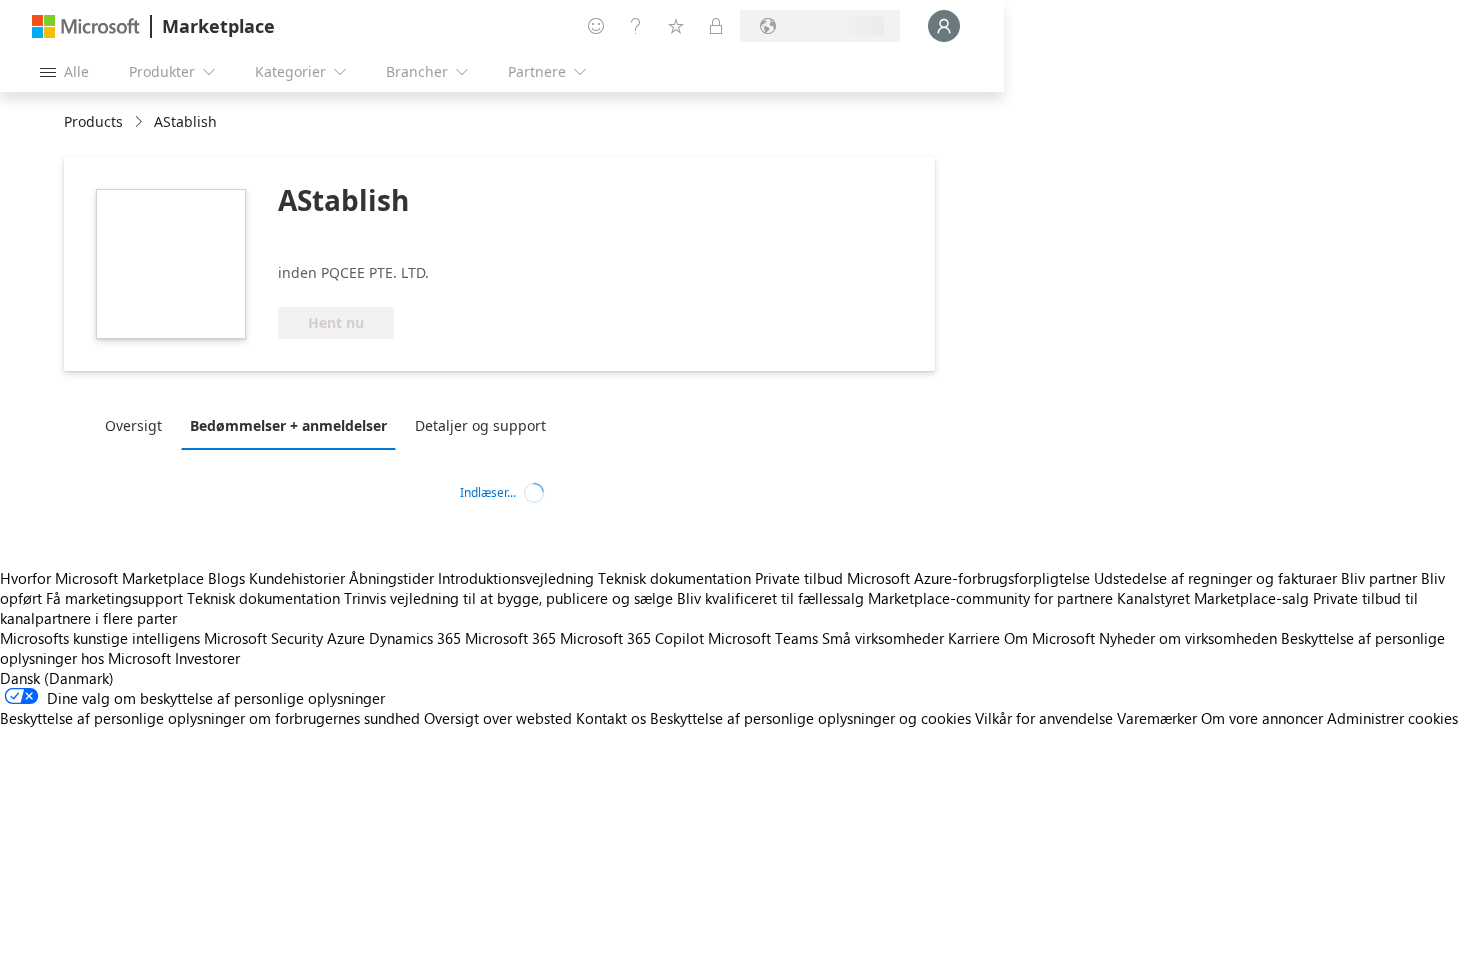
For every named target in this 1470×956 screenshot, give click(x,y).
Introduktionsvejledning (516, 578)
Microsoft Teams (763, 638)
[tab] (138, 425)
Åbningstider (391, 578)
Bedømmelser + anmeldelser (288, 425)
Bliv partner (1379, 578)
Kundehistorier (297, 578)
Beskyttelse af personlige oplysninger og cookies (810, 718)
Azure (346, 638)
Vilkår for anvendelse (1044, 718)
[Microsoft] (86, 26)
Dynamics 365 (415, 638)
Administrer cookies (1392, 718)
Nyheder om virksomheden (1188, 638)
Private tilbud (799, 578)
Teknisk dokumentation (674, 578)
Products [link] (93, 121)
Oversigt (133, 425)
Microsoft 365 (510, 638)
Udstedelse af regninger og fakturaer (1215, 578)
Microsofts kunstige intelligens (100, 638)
--
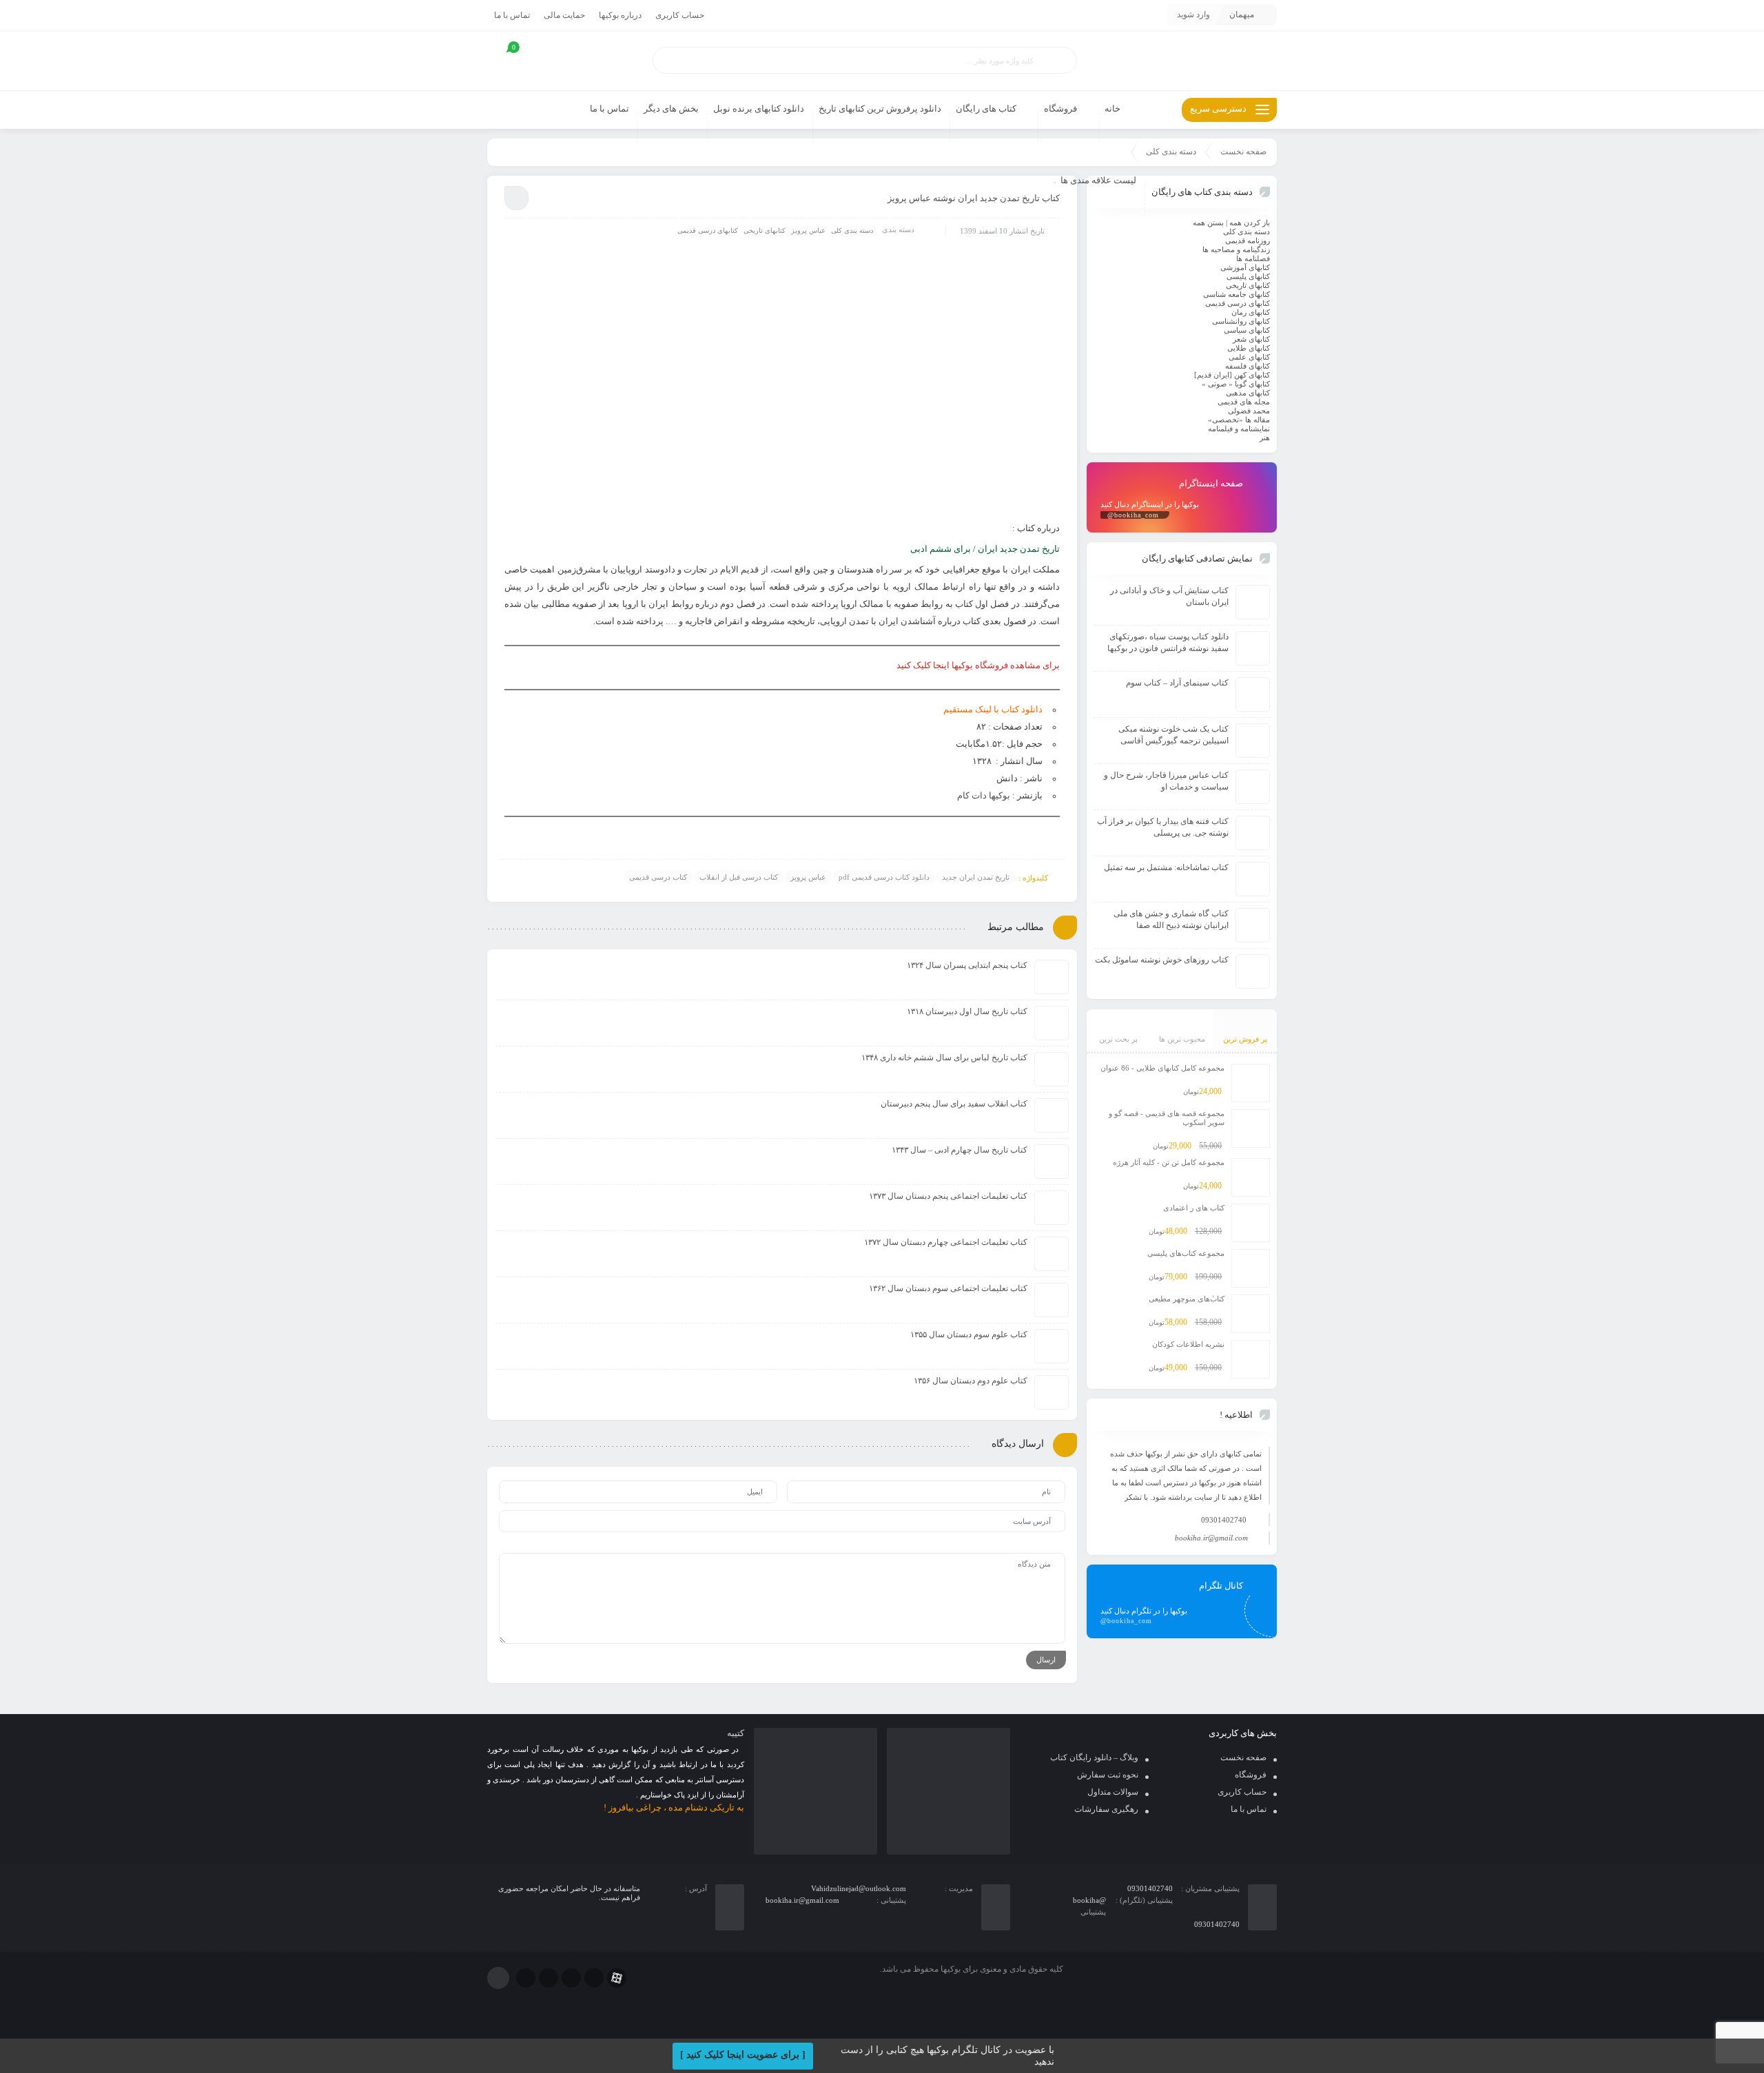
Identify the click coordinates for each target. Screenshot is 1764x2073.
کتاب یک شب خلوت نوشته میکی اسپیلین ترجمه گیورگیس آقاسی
--
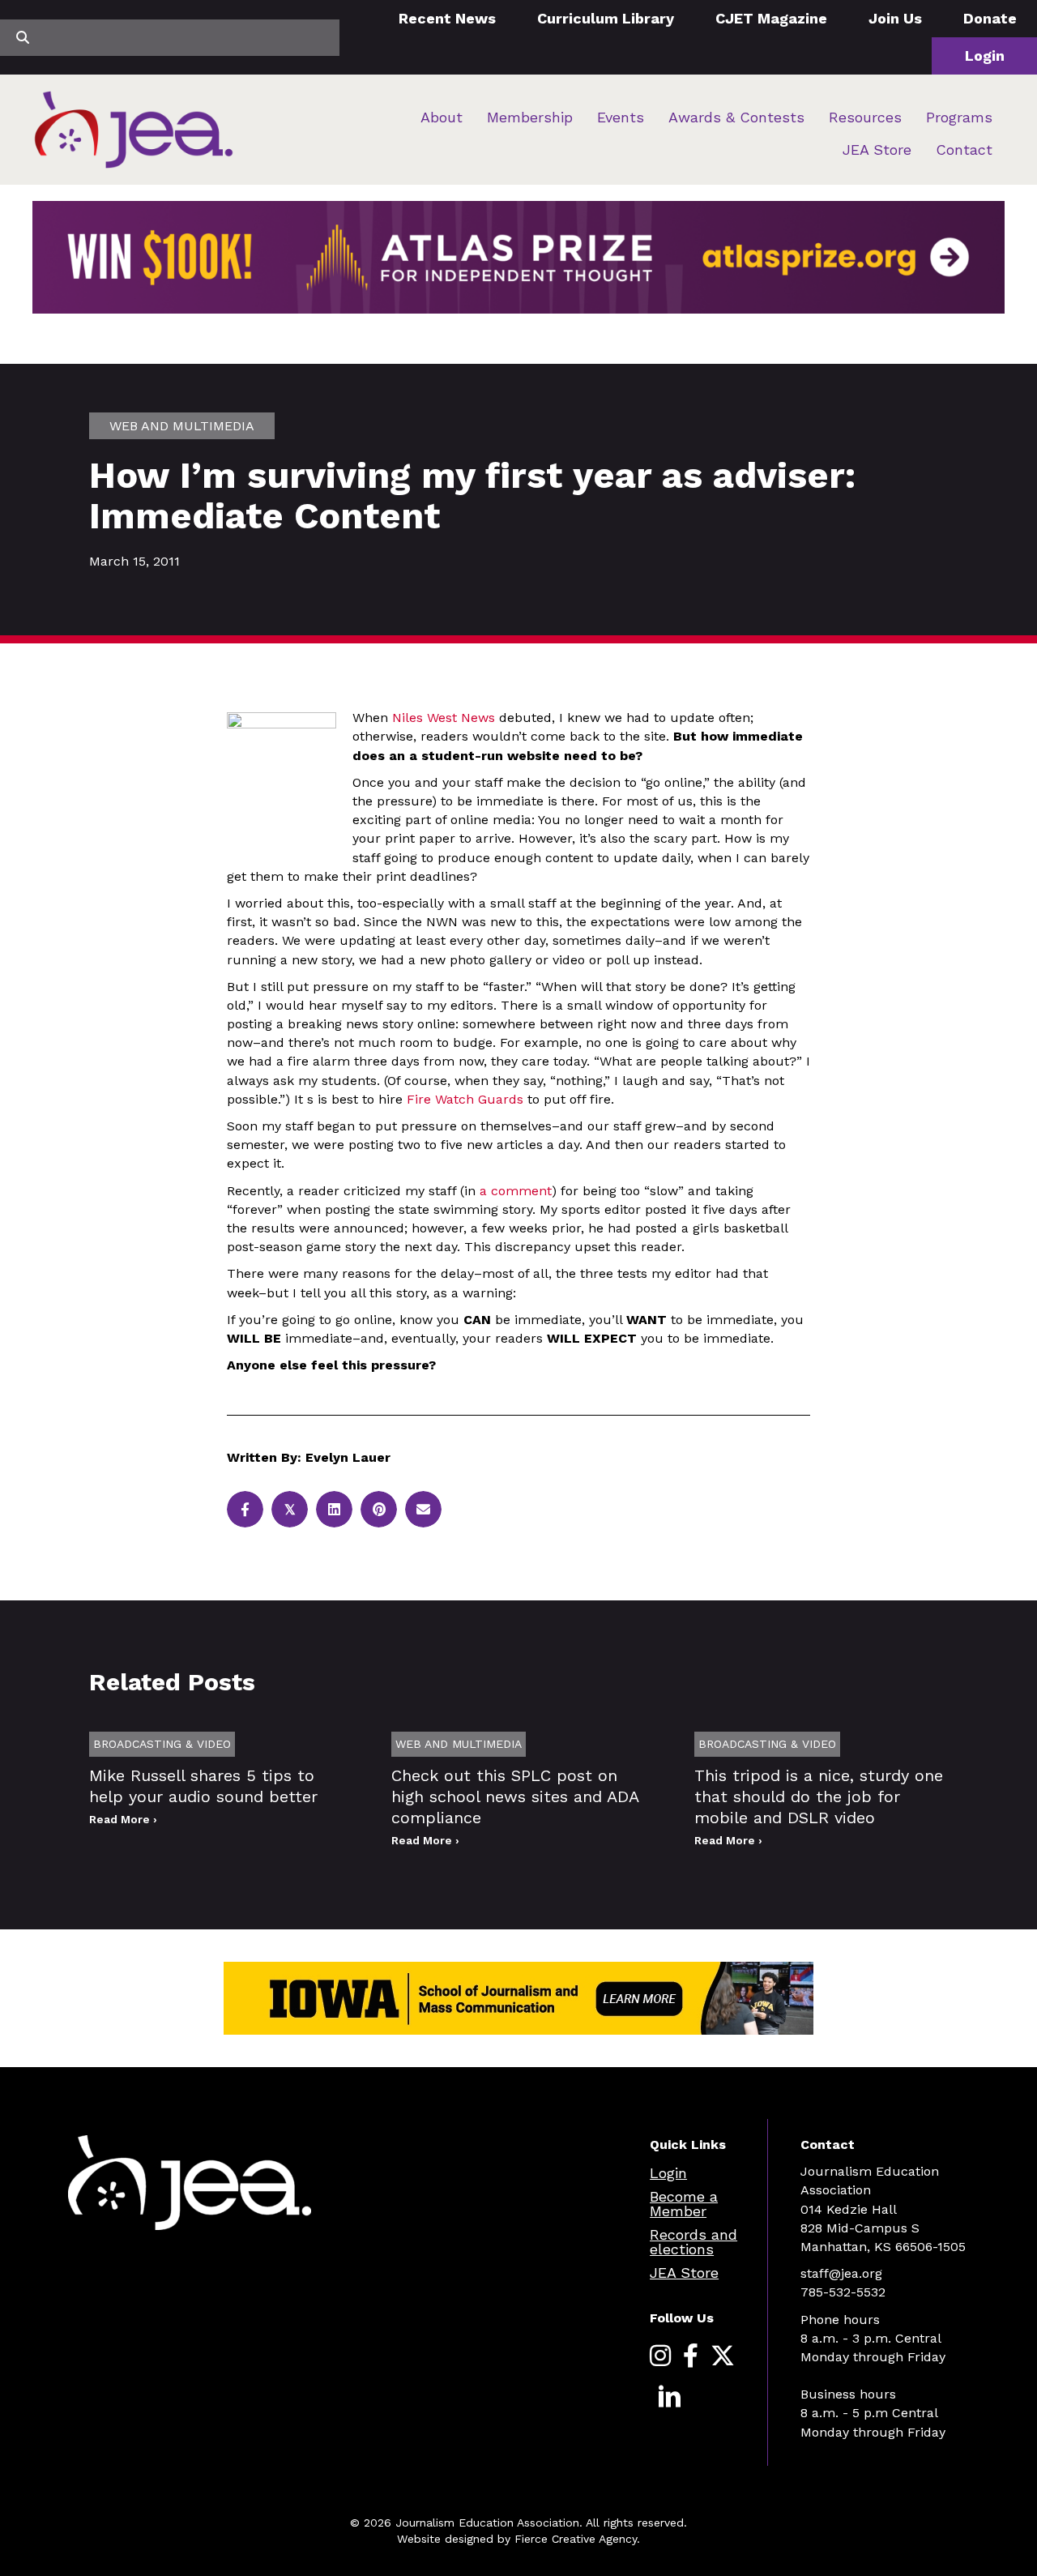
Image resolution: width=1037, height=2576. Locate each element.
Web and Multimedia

▸ Problem requirements
Of the lines above, extract only those from the line with "Identify the click" to the line with "کتاب یک شب خلوت", both included, exactly as written.

▸ Response for this exercise
Identify the click coordinates for each target. Screenshot is 1764x2073.
کتاب یک شب خلوت نوشته میکی اسپیلین ترجمه گیورگیس آقاسی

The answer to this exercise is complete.